Dataset entries:
================================
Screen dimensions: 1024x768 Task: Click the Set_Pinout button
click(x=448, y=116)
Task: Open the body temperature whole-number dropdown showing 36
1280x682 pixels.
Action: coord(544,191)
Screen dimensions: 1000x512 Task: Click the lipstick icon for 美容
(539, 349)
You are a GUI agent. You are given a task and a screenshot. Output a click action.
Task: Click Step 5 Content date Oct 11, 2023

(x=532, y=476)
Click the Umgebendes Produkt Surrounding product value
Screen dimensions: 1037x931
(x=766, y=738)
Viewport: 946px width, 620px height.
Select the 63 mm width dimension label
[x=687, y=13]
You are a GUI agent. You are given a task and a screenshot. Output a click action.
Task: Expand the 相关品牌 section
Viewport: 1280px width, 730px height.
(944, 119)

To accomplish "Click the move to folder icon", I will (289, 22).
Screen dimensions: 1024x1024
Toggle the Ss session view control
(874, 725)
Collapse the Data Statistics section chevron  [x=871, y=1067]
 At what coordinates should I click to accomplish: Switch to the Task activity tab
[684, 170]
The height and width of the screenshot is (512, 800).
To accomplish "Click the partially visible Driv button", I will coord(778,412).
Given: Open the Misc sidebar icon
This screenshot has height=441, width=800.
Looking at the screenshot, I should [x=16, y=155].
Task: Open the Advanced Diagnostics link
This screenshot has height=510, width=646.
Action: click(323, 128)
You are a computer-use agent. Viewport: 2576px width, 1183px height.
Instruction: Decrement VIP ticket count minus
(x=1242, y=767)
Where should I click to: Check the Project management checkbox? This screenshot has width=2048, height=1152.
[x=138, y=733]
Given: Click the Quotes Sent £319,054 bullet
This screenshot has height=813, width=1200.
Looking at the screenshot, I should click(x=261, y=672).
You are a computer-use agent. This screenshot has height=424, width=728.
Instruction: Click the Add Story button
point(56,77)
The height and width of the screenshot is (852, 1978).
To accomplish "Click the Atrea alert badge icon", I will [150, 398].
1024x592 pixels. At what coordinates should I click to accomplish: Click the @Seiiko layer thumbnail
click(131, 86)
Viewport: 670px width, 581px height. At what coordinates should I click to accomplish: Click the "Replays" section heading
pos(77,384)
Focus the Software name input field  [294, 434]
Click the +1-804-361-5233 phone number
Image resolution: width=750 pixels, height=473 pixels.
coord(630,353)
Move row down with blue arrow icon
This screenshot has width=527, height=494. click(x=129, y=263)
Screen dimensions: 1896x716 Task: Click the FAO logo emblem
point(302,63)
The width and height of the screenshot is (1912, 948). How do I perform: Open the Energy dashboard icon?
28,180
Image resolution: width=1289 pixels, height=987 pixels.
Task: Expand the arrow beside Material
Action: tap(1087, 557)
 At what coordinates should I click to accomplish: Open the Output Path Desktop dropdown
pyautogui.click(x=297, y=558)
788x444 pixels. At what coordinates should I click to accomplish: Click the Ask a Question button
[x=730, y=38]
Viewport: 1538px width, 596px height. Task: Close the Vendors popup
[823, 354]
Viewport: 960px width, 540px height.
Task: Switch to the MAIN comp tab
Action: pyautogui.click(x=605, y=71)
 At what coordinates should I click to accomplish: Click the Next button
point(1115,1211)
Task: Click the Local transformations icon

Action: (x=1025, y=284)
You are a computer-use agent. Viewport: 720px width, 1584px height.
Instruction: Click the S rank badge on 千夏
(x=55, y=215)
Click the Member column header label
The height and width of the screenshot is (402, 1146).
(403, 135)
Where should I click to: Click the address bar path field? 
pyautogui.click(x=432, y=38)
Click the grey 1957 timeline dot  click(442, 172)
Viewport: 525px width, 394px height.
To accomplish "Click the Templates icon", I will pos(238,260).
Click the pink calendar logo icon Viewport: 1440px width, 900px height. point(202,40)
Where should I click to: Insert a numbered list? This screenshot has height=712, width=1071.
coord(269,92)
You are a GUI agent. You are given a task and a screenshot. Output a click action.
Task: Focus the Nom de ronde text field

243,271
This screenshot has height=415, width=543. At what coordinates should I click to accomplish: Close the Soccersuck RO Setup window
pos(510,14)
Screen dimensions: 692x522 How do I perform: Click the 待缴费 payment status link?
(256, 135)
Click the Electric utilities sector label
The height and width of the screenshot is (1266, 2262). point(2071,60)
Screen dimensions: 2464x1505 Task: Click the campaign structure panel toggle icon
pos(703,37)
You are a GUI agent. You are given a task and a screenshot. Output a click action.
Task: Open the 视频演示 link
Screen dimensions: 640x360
================================
**WHAT YOU WILL DO**.
Each line from the top of the records down to the one with "The height and width of the screenshot is (512, 800)." must be retyped exactly; include both ends and nothing else.

**REPLY TO THE TASK**.
Screen dimensions: 1024x768 Task: Click the Set_Pinout button
click(x=448, y=116)
Task: Open the body temperature whole-number dropdown showing 36
1280x682 pixels.
Action: coord(544,191)
Screen dimensions: 1000x512 Task: Click the lipstick icon for 美容
(539, 349)
You are a GUI agent. You are given a task and a screenshot. Output a click action.
Task: Click Step 5 Content date Oct 11, 2023

(x=532, y=476)
Click the Umgebendes Produkt Surrounding product value
Screen dimensions: 1037x931
(x=766, y=738)
Viewport: 946px width, 620px height.
Select the 63 mm width dimension label
[x=687, y=13]
You are a GUI agent. You are given a task and a screenshot. Output a click action.
Task: Expand the 相关品牌 section
Viewport: 1280px width, 730px height.
(944, 119)

To accomplish "Click the move to folder icon", I will (289, 22).
Screen dimensions: 1024x1024
Toggle the Ss session view control
(874, 725)
Collapse the Data Statistics section chevron  [x=871, y=1067]
 At what coordinates should I click to accomplish: Switch to the Task activity tab
[684, 170]
The height and width of the screenshot is (512, 800).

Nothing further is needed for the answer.